Japan’s Nikkei average rose 0.56 percent to 27,915.89, marking a two-month closing high. Energy stocks topped the gainers list as oil prices climbed after Saudi Arabia raised prices sharply for its crude sales in July.
Idemitsu Kosan surged 5.4 percent and ENEOS jumped 4.8 percent. Airline ANA Holdings added 2.9 percent and travel agent H.I.S. gained 3.3 percent, buoyed by reports that the Japanese government was considering restarting its “Go To Travel” subsidy program as early as this month.
Markets in South Korea and New Zealand were shut for holidays.
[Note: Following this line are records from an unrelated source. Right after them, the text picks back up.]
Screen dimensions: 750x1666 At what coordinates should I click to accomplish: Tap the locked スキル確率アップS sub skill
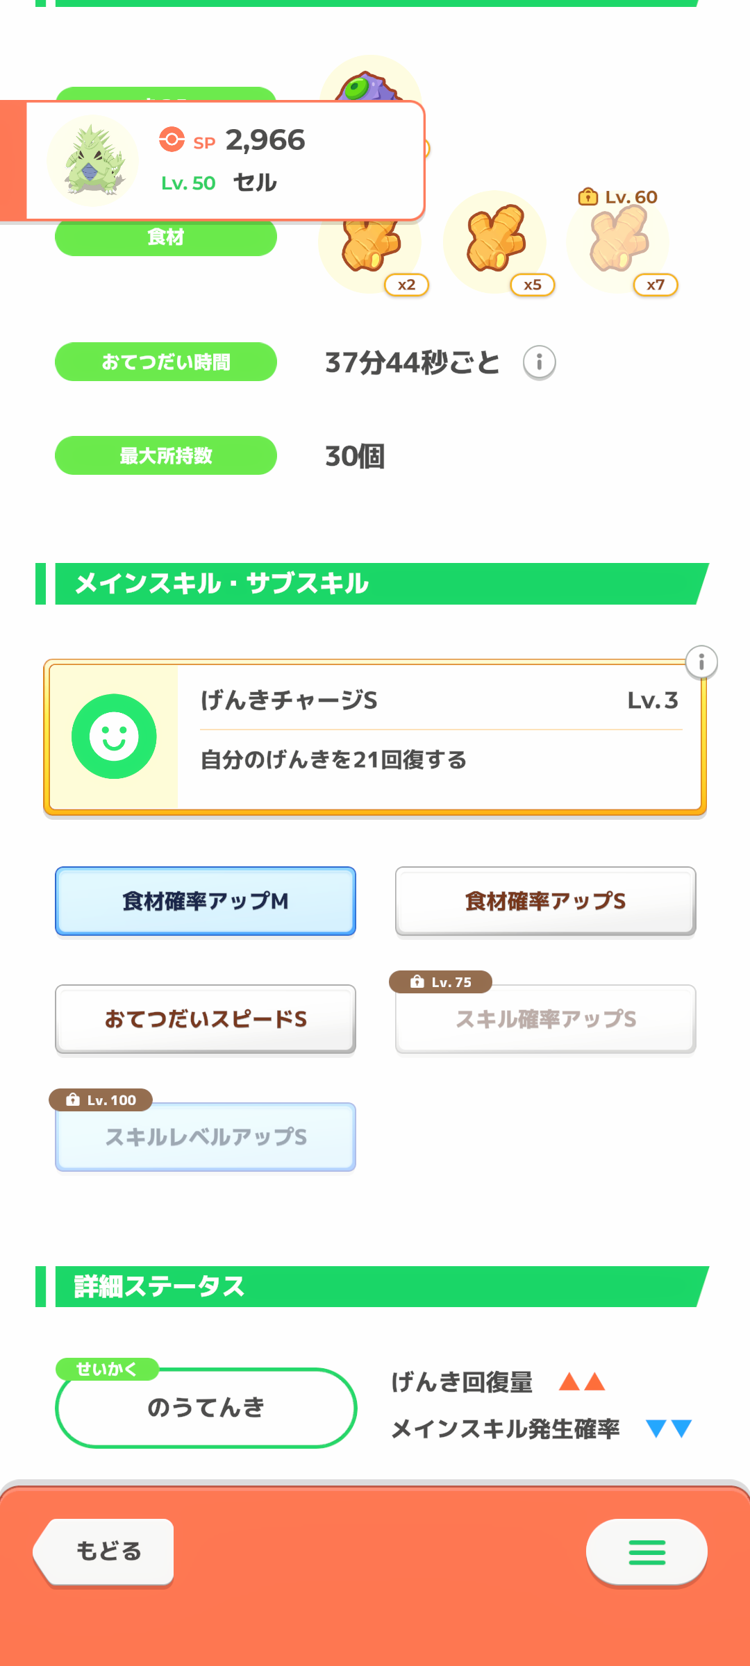click(x=545, y=1019)
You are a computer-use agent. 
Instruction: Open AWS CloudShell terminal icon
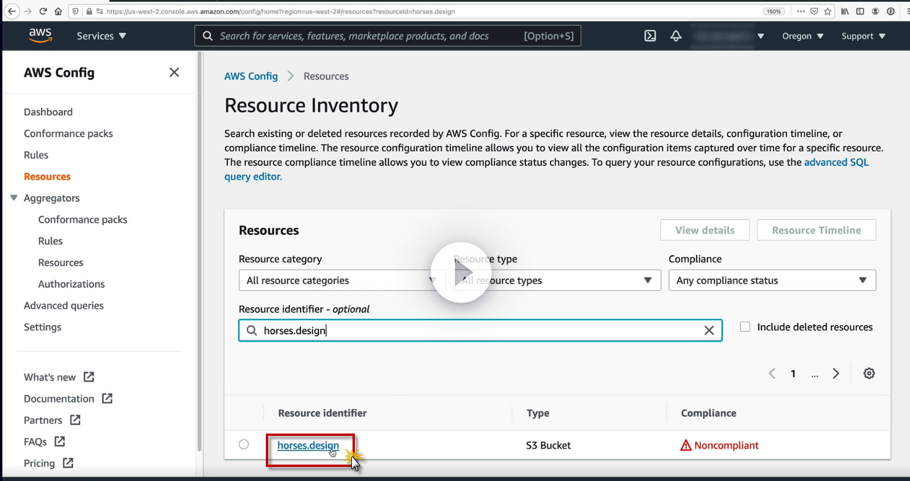click(x=650, y=36)
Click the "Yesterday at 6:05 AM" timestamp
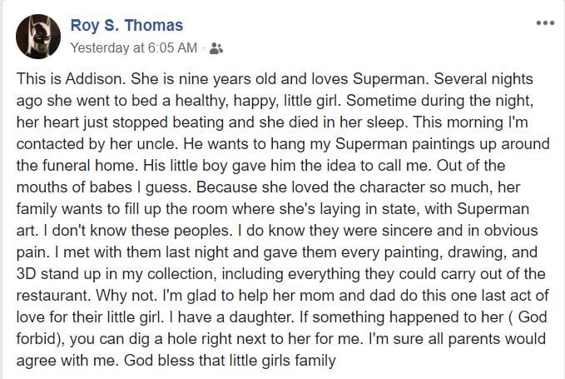Screen dimensions: 565x379 click(x=134, y=48)
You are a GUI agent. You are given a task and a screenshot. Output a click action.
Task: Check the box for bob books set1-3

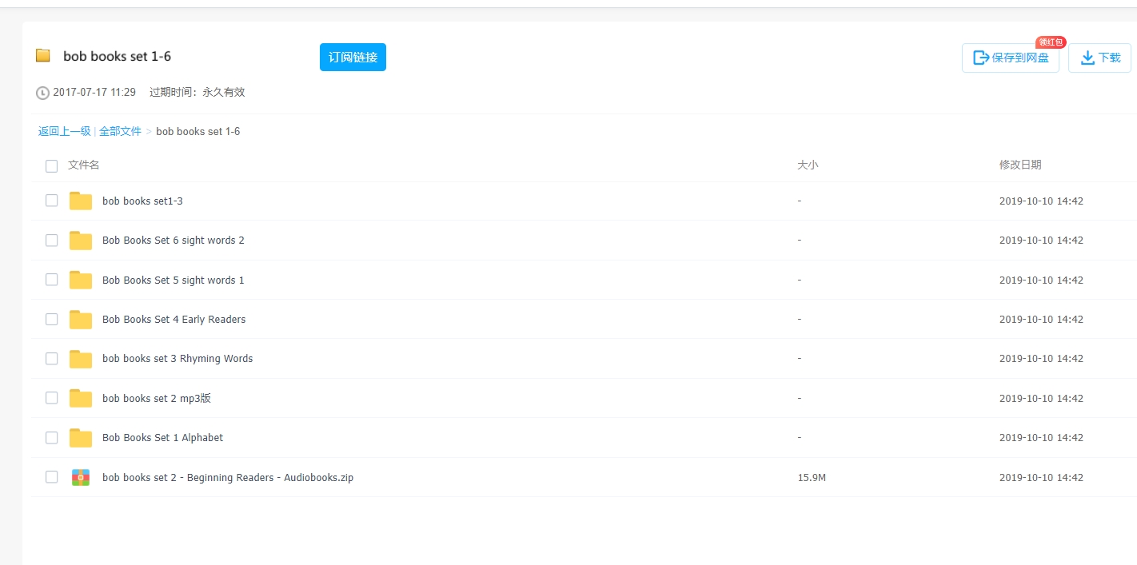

Australian stocks ended lower as investors looked ahead to the RBA’s policy meeting on Tuesday, where the central bank is tipped to raise the cash rate by 25-40 basis points.
The benchmark S&P/ASX 200 index dropped 0.45 percent to 7,206.30 while the broader All Ordinaries index ended 0.53 percent lower at 7,433.10. Tech stocks paced the declines, with Block losing as much as 3.2 percent.
The index jumped 2 percent to reach a more than two-year high after the gas producer laid out steps to boost domestic gas supply.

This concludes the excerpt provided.